Imagine hiring a chartered accountant to file your tax returns. You give them access to your income statements, bank records, and investment proofs — everything they need for that specific job. Now imagine they decide to hold onto all of it indefinitely, share your financial history with a third party, and use your spending patterns to offer you insurance products you never asked about. You would rightfully call that a breach of trust. The DPDPA 2023 applies exactly this logic to every entity that collects personal data in India, through three foundational principles that sit at the heart of the law.
The first is Purpose Specification — data can only be collected for a clearly stated reason, and used only for that reason. The second is Data Minimisation — only the data genuinely required for that stated purpose should be collected, nothing more. The third is Retention Restriction — once the purpose is fulfilled, the data must be deleted. It cannot be held “just in case” or quietly repurposed. Together, these three principles fundamentally challenge the default behaviour of most digital businesses today, which has been to collect as much as possible, store it indefinitely, and figure out the use later.

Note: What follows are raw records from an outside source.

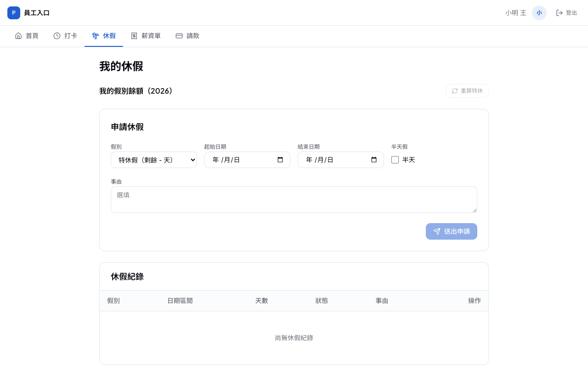Open the 假別 leave type dropdown

pos(154,160)
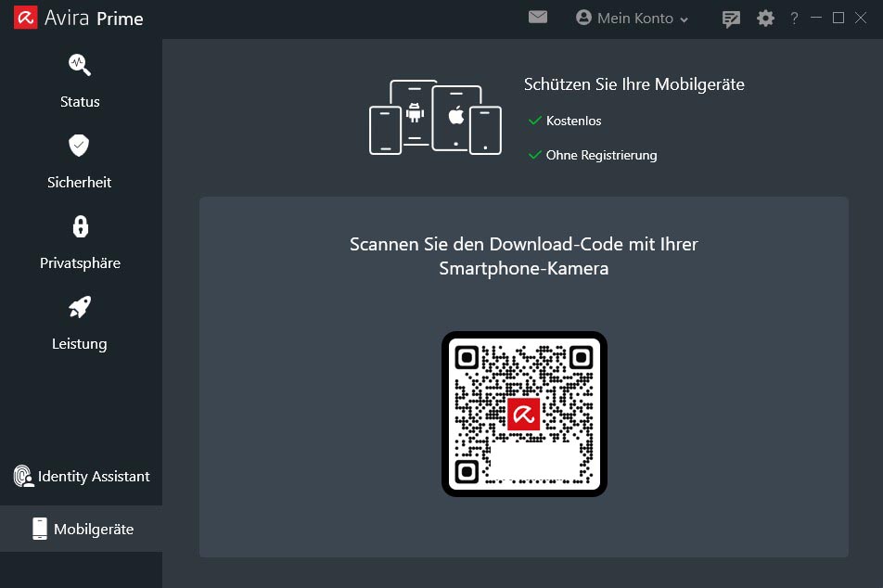Click the Mein Konto user avatar icon
This screenshot has height=588, width=883.
(x=583, y=18)
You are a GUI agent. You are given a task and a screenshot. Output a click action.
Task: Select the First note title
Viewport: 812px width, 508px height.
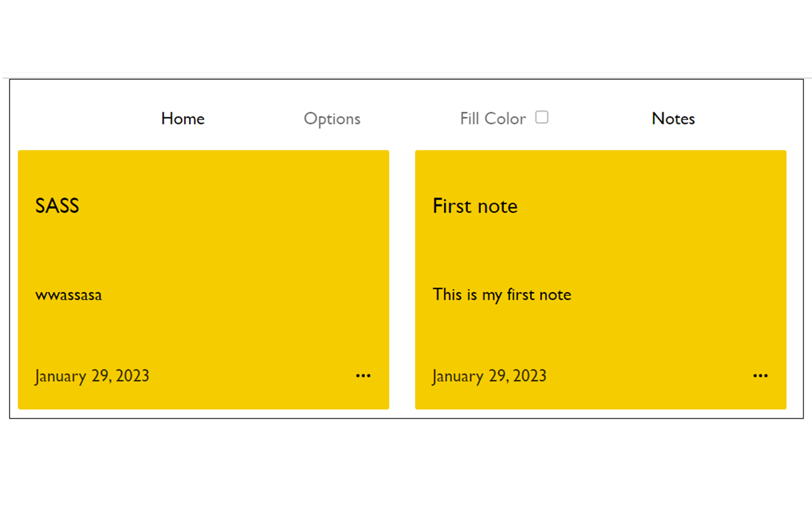475,206
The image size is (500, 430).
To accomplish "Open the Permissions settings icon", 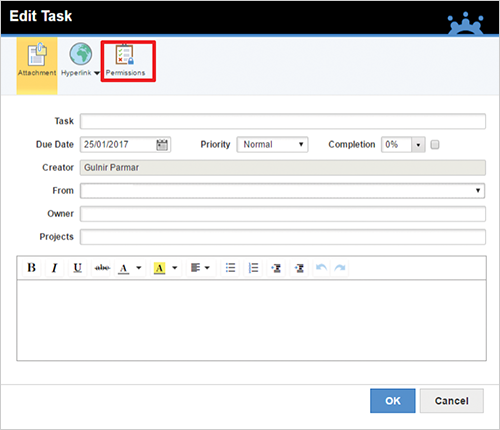I will point(124,54).
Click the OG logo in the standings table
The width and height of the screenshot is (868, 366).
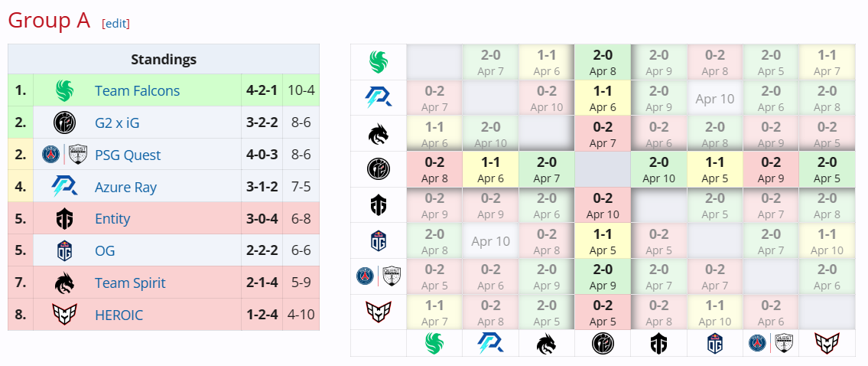pyautogui.click(x=64, y=251)
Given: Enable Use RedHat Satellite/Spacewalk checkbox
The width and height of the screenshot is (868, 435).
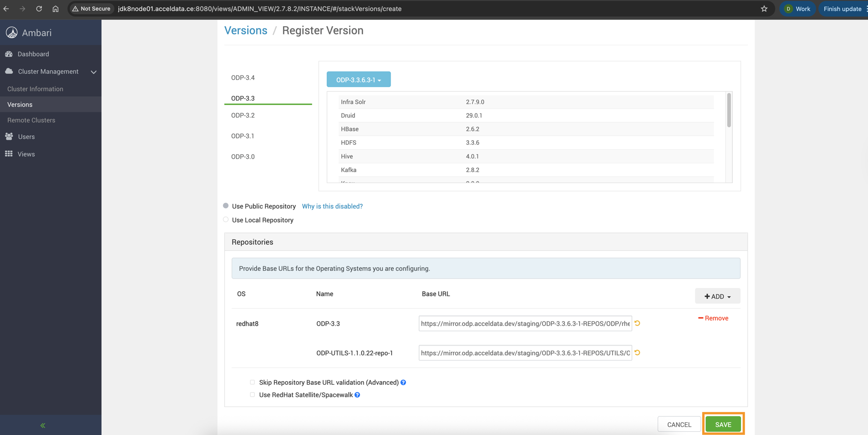Looking at the screenshot, I should tap(252, 395).
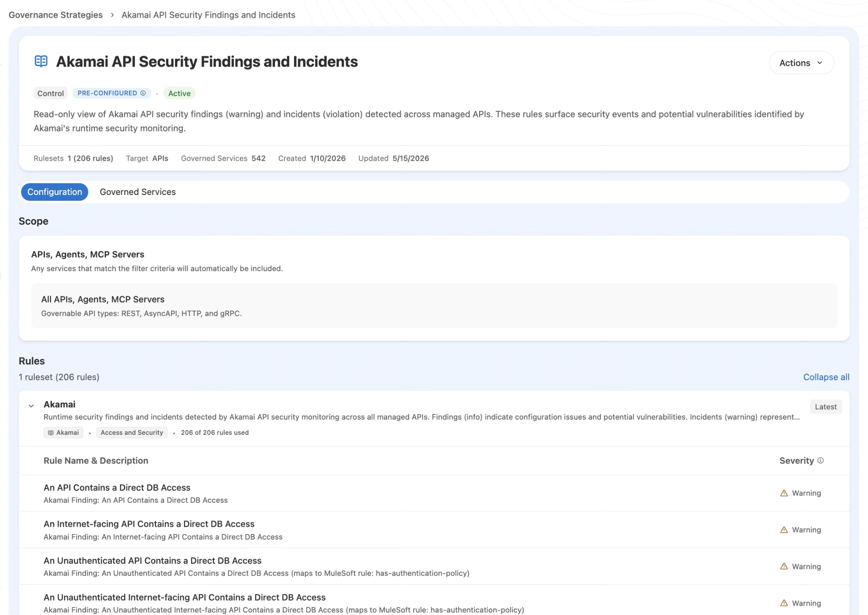Collapse the Akamai ruleset chevron
This screenshot has height=615, width=868.
(x=31, y=406)
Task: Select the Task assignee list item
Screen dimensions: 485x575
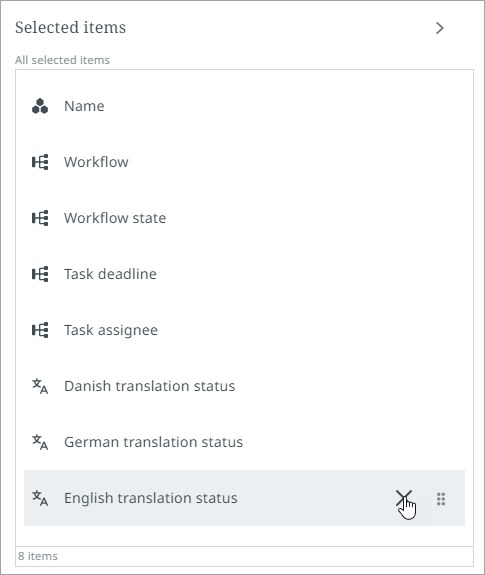Action: 245,330
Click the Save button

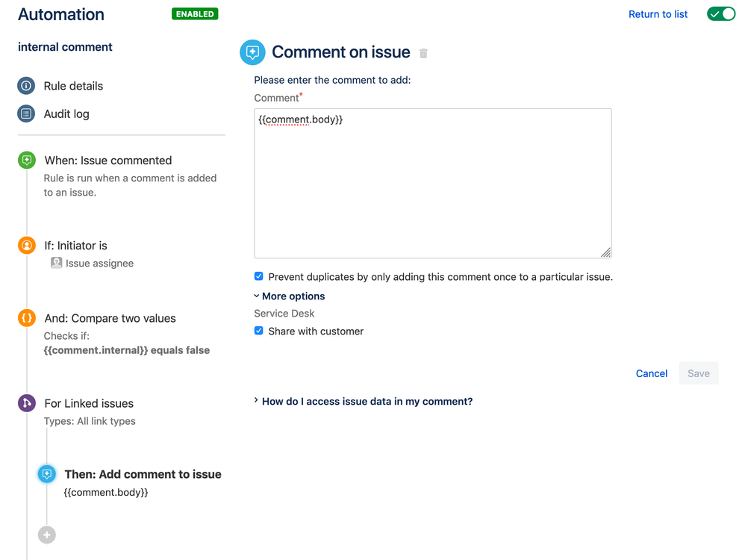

For Indian businesses that have built data lakes and personalisation engines on broad, undifferentiated collection, this requires a serious rethink. The question is no longer “what data can we get?” but “what data do we actually need, for what specific purpose, and how long do we genuinely need it?” That is a harder question to answer, but it is also a more honest one. Companies that build their data practices around these three principles will not just be compliant — they will likely end up with cleaner, more useful data and stronger user trust in the long run.